Selected extract:
Start of Block

The ‘IMF crisis’ as South Koreans call the ‘Asia crisis’ of 1997 is the worst event to have hit South Korea since the civil war of 1950-53. Their focus on the IMF is because South Koreans, perhaps ungratefully, focus on the damage after the International Monetary Fund bailed out a country tormented by a currency-turned-banking crisis.
Even though South Korea’s economy rebounded quickly from IMF-imposed austerity, the crisis scarred South Koreans. One legacy was a consensus that Seoul must not let gross government debt exceed 40% of output.
No longer. The government of President Moon Jae-in in August 2021 vowed to use fiscal stimulus to counter the damage of the pandemic and, more broadly, fight poverty and inequality. Public debt is expected to reach 59% of GDP by 2025, from 36% when Moon took office in 2017.
Why not let government borrowing rip?
Does anyone care that government debt-to-GDP ratios (however imperfectly measured) are higher than seemed possible because interest rates are so low? US government debt is now at 103% of GDP. Eurozone public debt is at a near-record 98% of output. While Australia’s federal debt is only headed to 50% of GDP by 2025, Japan’s public debt stands at 257% of GDP, while for advanced countries the figure is 124% of output. Public debt in emerging markets extends to a record 64% of output. The IMF estimates ‘general’ government debt now reaches a record 99% of global output, from 83% in 2016.
An overarching question is: At what level might public debt become disruptive? History is replete with examples of when excessive debt triggered a crisis, from an inflationary economic collapse to endless stagnation.
Managing government debts
Governments have three standard options when it comes to tackling debt burdens.
The first conventional cure is to raise taxes and reduce spending. The handbrake of austerity is often politically fraught and undermines economies so much that it backfires and debt ratios rise.
A second, and the most appealing, option is to ensure economies flourish in a way that erodes real debt burdens over time. This is how the victors reduced their bills after World War II. The formula is to ensure nominal output (GDP unadjusted for inflation) grows at a higher rate than the average interest rate on public debt – a historic norm.

End of Block

What you will do:
1. In the text on government debt, find the paragraph that begins "Does anyone care". List each country, region or group of countries named there, with the public debt figure it gives for each.
2. Rewrite the part of the government debt text that begins at the words "Even though South" and stops after "office in 2017.", swapping "fiscal stimulus" for "increased public spending".
3. Continue the article on government debt from the point where it stops.

Extracted data entries:
Start of Block

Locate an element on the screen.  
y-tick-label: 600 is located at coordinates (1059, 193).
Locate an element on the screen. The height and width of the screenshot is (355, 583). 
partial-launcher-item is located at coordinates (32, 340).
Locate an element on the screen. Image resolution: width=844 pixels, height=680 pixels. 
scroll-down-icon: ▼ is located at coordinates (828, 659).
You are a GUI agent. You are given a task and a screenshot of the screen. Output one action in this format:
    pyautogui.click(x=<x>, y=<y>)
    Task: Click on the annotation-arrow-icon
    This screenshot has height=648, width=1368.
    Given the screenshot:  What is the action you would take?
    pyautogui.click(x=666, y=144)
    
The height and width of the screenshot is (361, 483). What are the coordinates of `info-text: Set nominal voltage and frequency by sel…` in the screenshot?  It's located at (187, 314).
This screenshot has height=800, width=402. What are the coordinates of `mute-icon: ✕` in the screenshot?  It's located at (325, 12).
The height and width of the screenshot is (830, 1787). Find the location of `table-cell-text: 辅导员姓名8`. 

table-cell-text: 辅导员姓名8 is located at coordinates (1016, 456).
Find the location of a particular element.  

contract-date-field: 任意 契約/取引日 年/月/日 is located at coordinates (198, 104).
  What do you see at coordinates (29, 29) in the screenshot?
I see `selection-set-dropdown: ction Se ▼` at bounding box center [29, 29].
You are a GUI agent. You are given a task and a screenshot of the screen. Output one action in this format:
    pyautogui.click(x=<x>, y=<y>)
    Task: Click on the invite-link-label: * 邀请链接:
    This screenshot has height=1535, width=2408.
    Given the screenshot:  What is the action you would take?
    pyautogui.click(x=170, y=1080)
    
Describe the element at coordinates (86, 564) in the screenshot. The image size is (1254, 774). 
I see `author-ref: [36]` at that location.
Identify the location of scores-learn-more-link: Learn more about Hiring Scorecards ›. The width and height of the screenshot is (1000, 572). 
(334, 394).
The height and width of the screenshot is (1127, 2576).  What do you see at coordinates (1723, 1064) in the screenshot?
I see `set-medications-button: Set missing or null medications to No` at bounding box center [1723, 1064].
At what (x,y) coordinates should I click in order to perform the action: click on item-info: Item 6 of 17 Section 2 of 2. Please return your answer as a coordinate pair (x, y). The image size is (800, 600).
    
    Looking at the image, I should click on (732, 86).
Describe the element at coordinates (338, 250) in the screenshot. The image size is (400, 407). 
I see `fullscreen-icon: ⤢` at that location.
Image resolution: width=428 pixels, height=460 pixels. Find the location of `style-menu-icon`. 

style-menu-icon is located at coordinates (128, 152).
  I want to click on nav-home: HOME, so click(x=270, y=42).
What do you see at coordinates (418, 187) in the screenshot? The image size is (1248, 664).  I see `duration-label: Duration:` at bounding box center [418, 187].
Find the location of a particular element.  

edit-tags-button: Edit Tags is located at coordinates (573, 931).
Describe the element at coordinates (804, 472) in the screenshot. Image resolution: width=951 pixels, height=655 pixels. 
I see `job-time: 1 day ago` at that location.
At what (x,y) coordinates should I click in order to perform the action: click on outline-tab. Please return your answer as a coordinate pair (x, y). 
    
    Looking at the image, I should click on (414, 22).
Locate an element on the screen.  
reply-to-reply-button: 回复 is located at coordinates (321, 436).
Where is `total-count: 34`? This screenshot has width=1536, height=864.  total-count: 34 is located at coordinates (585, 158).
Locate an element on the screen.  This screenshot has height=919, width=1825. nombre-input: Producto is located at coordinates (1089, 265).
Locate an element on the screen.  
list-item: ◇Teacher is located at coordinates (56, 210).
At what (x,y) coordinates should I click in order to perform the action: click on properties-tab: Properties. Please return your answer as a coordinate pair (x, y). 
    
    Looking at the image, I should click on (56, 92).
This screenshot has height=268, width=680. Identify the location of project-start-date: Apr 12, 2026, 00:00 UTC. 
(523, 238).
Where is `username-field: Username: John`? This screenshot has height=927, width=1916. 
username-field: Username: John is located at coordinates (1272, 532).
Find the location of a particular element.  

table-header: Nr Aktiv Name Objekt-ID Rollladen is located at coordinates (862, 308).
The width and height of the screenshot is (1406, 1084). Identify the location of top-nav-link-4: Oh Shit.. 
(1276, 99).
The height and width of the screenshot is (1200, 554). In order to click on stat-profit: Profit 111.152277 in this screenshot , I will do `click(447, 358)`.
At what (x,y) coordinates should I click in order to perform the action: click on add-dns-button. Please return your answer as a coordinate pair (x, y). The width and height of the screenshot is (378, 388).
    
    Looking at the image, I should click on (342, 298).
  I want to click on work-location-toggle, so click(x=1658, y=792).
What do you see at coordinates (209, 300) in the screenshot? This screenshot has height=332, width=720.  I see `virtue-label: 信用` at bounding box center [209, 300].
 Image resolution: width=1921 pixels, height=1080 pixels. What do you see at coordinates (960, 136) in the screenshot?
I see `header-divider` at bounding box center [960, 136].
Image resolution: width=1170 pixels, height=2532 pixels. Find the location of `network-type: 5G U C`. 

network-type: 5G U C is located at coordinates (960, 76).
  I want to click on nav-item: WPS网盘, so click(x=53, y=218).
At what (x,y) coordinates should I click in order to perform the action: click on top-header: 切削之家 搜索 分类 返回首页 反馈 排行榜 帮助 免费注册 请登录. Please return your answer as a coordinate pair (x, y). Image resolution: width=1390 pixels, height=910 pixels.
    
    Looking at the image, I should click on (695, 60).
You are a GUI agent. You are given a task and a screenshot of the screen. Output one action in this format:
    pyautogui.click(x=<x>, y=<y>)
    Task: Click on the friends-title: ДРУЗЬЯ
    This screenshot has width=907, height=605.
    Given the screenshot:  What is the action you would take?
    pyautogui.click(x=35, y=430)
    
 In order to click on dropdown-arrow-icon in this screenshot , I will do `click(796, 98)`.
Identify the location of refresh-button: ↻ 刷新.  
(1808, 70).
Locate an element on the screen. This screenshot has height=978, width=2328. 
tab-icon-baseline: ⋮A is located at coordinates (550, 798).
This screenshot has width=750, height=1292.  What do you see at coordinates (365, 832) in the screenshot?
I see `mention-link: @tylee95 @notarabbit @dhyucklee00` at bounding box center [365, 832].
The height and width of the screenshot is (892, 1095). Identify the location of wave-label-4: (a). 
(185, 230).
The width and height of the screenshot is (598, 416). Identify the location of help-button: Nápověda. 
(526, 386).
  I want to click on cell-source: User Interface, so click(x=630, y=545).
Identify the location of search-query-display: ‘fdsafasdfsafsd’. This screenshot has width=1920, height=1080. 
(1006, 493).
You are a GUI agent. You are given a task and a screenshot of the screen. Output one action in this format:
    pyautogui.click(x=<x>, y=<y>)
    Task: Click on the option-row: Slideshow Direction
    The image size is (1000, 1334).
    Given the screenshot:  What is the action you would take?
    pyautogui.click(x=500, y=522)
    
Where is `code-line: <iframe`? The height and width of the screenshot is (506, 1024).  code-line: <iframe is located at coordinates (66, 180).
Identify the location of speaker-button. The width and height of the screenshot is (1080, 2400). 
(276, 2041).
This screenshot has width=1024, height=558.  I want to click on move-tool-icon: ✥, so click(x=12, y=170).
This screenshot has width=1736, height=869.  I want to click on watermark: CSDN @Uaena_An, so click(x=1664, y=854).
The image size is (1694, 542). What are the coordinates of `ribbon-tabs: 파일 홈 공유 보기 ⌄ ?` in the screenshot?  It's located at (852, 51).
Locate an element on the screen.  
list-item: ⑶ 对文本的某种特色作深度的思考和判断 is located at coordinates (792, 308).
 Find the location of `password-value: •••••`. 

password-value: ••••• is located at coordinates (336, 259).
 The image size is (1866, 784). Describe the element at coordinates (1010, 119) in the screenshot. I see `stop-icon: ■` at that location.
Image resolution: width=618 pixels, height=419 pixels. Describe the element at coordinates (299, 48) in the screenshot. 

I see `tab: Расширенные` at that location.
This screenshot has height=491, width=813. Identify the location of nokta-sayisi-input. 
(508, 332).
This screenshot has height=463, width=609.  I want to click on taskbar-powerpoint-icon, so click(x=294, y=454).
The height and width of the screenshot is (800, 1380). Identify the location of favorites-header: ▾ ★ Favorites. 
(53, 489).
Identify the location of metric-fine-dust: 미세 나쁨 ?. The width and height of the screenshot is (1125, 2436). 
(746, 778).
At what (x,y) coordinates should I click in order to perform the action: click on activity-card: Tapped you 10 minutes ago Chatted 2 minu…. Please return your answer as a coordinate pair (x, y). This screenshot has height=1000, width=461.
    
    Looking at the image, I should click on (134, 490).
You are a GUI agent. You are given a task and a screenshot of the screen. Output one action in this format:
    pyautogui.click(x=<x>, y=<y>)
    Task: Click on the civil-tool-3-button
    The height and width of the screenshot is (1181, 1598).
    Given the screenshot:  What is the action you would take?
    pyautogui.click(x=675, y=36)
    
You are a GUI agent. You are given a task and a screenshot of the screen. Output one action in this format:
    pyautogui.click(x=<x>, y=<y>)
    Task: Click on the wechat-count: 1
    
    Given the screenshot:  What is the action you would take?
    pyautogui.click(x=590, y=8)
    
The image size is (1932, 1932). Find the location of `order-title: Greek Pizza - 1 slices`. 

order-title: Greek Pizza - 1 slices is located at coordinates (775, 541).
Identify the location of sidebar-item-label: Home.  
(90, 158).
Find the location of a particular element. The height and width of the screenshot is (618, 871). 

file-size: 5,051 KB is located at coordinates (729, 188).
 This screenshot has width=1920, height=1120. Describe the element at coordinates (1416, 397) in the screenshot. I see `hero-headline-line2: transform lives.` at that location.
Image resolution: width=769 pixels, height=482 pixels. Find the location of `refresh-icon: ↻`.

End of Block

Answers to each task:
1.
- United States: 103% of GDP
- Eurozone: a near-record 98% of output
- Australia: federal debt headed to 50% of GDP by 2025
- Japan: 257% of GDP
- Advanced countries: 124% of output
- Emerging markets: a record 64% of output

2.
Even though South Korea’s economy rebounded quickly from IMF-imposed austerity, the crisis scarred South Koreans. One legacy was a consensus that Seoul must not let gross government debt exceed 40% of output.
No longer. The government of President Moon Jae-in in August 2021 vowed to use increased public spending to counter the damage of the pandemic and, more broadly, fight poverty and inequality. Public debt is expected to reach 59% of GDP by 2025, from 36% when Moon took office in 2017.

3.
Over the pandemic, these formulas were met because interest rates were around record lows partly due to central bank asset purchases. A repeat of the post-World War II drawdown will be hard because back then pent-up demand, low regulation, favourable demographics and free trade drove economies, advantages lacking now.
Still, within this option, governments can choose to allow some inflation and suppress interest rates. The benefit of this approach is that rising nominal GDP growth offers governments tax windfalls. But artificially low rates would only encourage companies and consumers to add to their record debt loads that come primed with risks too.
Permitting inflation is tricky. Officials might lose control of prices and interest rates would rise. To counter that, governments might be tempted to pressure central banks not to raise rates. But that would demolish central-bank independence to fight inflation, perhaps the economic policy most responsible for recent prosperity.
The third option is to default. While no defaults in advanced countries with their own currencies are imminent, their governments can’t boost debt forever. Pressure will mount for authorities to control debt ratios to stop ratings downgrades, perhaps even engage in accounting tricks.
Where are the vulnerabilities?
Eurozone governments with high debt ratios are more vulnerable to default because they lack their own currencies, yet any default could bring down the European Monetary System. More crises from the euro area are likely, especially if bond yields rise after the European Central Bank stops its asset buying.
Emerging countries, which are inherently less stable economically and politically, are most likely to default. The candidates are many – the IMF in December 2021 estimated that 60% of low-income countries are at “high risk or already in debt distress” compared with 30% in 2015. Emerging countries that have borrowed in foreign currency (a diminishing percentage) and ones that have borrowed from foreigners rather than locals are the most at risk.
For indebted advanced and emerging countries, a world of record government debt could soon enough be a realm of hard choices and one of sporadic crises.
As the debt status quo appears unsustainable, any rise in US interest rates will signal trouble ahead.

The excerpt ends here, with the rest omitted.